▸ **Data provided**
========================================

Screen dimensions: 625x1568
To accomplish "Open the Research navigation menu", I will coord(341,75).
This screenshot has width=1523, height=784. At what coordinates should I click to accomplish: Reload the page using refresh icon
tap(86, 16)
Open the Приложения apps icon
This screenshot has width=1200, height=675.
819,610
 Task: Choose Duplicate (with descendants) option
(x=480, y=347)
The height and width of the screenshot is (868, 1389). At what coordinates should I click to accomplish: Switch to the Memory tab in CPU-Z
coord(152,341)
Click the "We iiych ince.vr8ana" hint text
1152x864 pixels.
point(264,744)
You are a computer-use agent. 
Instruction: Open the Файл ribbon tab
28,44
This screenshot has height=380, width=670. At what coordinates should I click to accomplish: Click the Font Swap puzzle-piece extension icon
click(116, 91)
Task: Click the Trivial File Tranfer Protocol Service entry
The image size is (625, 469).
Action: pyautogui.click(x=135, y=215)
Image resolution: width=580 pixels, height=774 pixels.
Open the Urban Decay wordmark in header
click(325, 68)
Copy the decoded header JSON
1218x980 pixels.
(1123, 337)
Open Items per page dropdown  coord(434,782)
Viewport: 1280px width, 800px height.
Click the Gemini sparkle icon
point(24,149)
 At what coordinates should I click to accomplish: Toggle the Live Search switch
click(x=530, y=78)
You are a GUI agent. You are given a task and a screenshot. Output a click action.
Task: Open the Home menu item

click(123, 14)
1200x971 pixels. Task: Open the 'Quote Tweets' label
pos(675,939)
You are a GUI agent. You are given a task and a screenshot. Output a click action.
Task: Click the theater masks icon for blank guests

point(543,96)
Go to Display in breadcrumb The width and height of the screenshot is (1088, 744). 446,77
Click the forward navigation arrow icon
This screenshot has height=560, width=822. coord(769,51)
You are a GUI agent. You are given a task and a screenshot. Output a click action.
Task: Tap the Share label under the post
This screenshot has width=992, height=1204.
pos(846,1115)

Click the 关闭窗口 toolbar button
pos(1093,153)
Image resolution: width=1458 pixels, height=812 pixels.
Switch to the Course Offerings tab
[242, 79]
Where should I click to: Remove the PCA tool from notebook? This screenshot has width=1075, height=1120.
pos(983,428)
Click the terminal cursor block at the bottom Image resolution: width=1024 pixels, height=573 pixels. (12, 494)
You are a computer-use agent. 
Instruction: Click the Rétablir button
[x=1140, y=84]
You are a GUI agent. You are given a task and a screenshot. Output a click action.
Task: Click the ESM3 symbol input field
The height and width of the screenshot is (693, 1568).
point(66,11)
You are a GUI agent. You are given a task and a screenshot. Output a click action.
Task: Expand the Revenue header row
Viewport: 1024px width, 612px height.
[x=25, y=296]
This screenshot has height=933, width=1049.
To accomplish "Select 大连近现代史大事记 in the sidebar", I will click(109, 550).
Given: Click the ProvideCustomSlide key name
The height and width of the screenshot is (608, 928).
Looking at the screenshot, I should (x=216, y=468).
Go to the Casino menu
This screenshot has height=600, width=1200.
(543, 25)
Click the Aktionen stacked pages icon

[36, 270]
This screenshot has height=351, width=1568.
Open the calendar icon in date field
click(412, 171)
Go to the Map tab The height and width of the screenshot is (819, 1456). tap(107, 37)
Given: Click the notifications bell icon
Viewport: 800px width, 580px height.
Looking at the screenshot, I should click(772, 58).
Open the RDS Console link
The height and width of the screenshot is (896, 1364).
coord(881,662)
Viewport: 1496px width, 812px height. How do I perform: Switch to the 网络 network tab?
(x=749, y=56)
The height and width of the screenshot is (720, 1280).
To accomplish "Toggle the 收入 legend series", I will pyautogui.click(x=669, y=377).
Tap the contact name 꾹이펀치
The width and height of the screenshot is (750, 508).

========================================

Copy out everything in the rows from the line containing "Where should I" down to the line containing "Looking at the screenshot, I should (x=216, y=468).", keeping each line unchanged and including both of those lines.

▸ **Solution to the exercise**
Where should I click to: Remove the PCA tool from notebook? This screenshot has width=1075, height=1120.
pos(983,428)
Click the terminal cursor block at the bottom Image resolution: width=1024 pixels, height=573 pixels. (12, 494)
You are a computer-use agent. 
Instruction: Click the Rétablir button
[x=1140, y=84]
You are a GUI agent. You are given a task and a screenshot. Output a click action.
Task: Click the ESM3 symbol input field
The height and width of the screenshot is (693, 1568).
point(66,11)
You are a GUI agent. You are given a task and a screenshot. Output a click action.
Task: Expand the Revenue header row
Viewport: 1024px width, 612px height.
[x=25, y=296]
This screenshot has height=933, width=1049.
To accomplish "Select 大连近现代史大事记 in the sidebar", I will click(109, 550).
Given: Click the ProvideCustomSlide key name
The height and width of the screenshot is (608, 928).
Looking at the screenshot, I should (x=216, y=468).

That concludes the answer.